[Provided information]:
* * *
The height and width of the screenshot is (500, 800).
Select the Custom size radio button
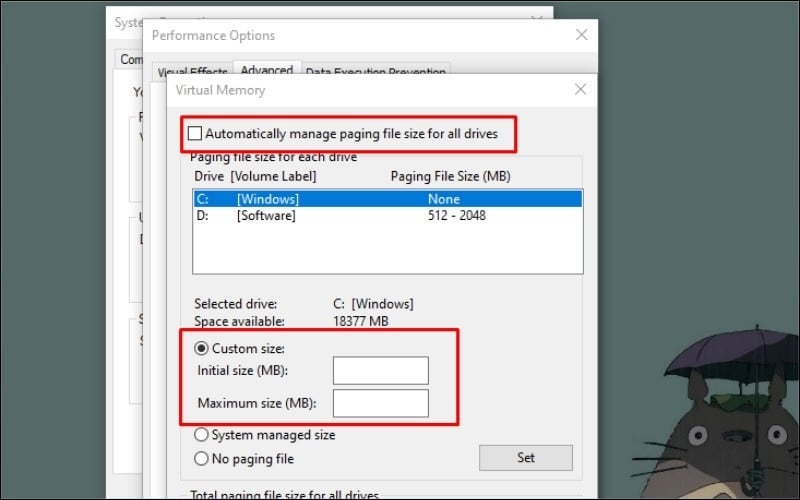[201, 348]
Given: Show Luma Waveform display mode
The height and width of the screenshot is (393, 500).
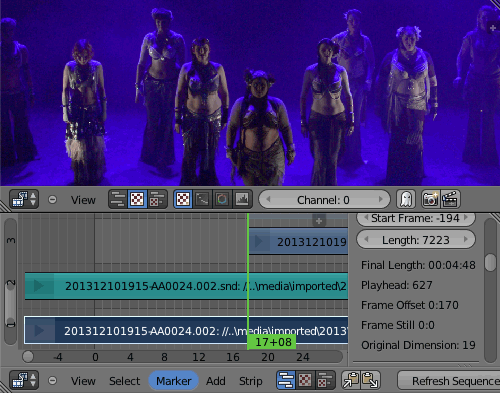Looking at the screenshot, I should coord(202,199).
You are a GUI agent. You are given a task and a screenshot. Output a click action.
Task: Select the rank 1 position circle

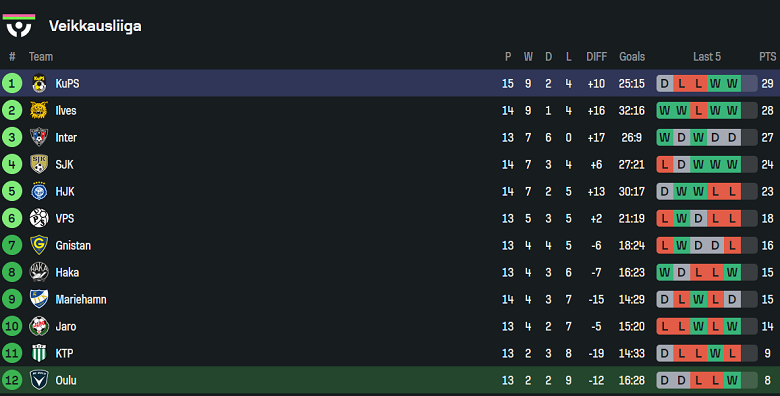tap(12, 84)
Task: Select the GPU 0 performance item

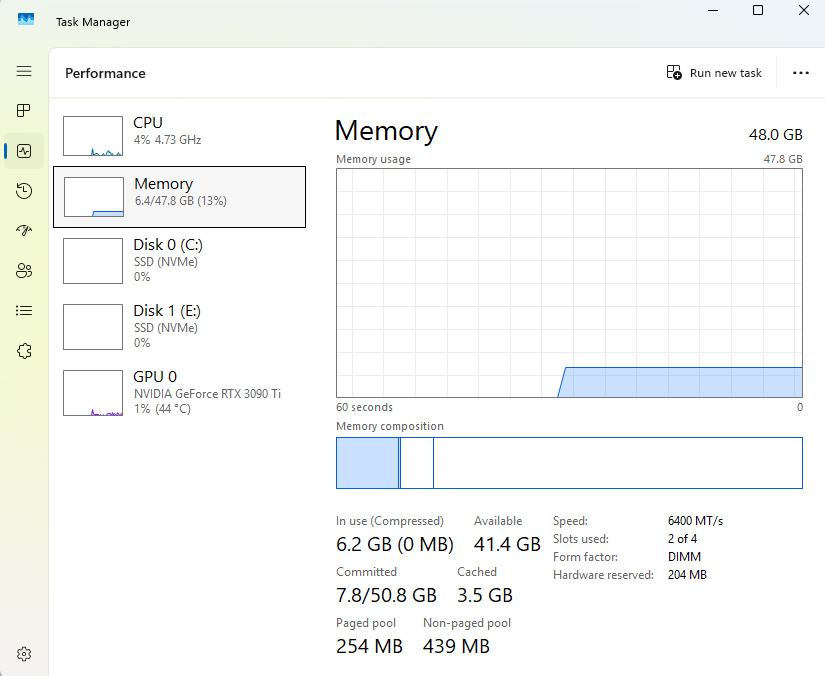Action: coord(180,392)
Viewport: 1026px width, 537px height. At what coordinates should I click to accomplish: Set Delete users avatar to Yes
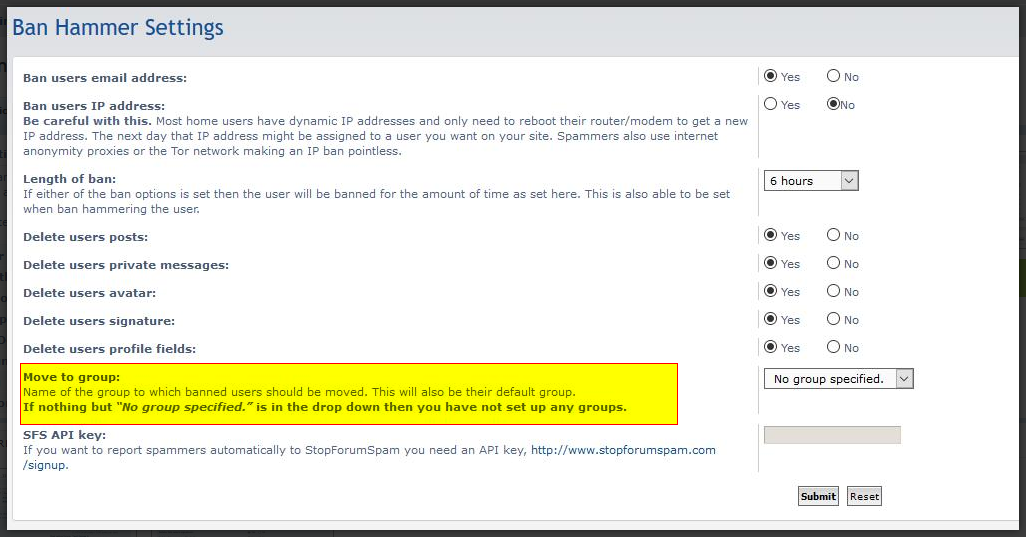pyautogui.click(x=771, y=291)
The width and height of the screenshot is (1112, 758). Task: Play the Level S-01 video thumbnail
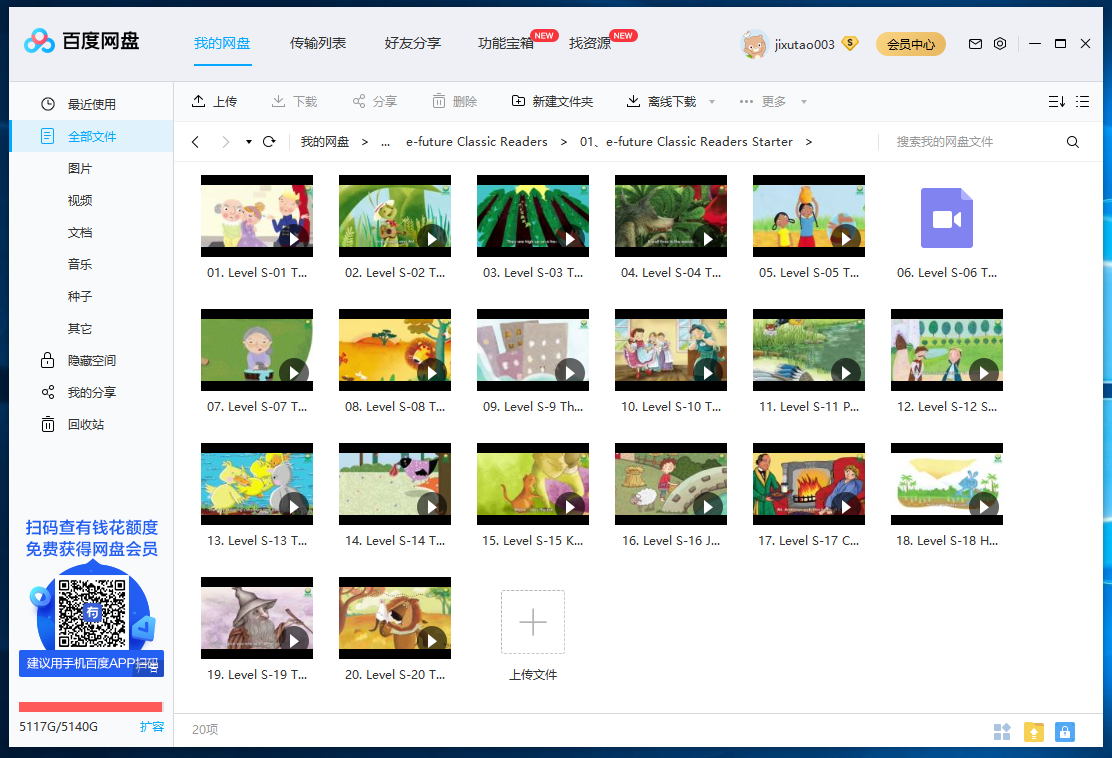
* * *
[Assignment]:
All lines from the one containing "The height and width of the screenshot is (393, 500)." to the last line of the records above, both included, need to be repeated word for word; omit the pictures.

[Problem solution]:
The height and width of the screenshot is (393, 500).
Looking at the screenshot, I should coord(202,199).
You are a GUI agent. You are given a task and a screenshot. Output a click action.
Task: Select the rank 1 position circle

tap(12, 84)
Task: Select the GPU 0 performance item

Action: coord(180,392)
Viewport: 1026px width, 537px height. At what coordinates should I click to accomplish: Set Delete users avatar to Yes
pyautogui.click(x=771, y=291)
The width and height of the screenshot is (1112, 758). Task: Play the Level S-01 video thumbnail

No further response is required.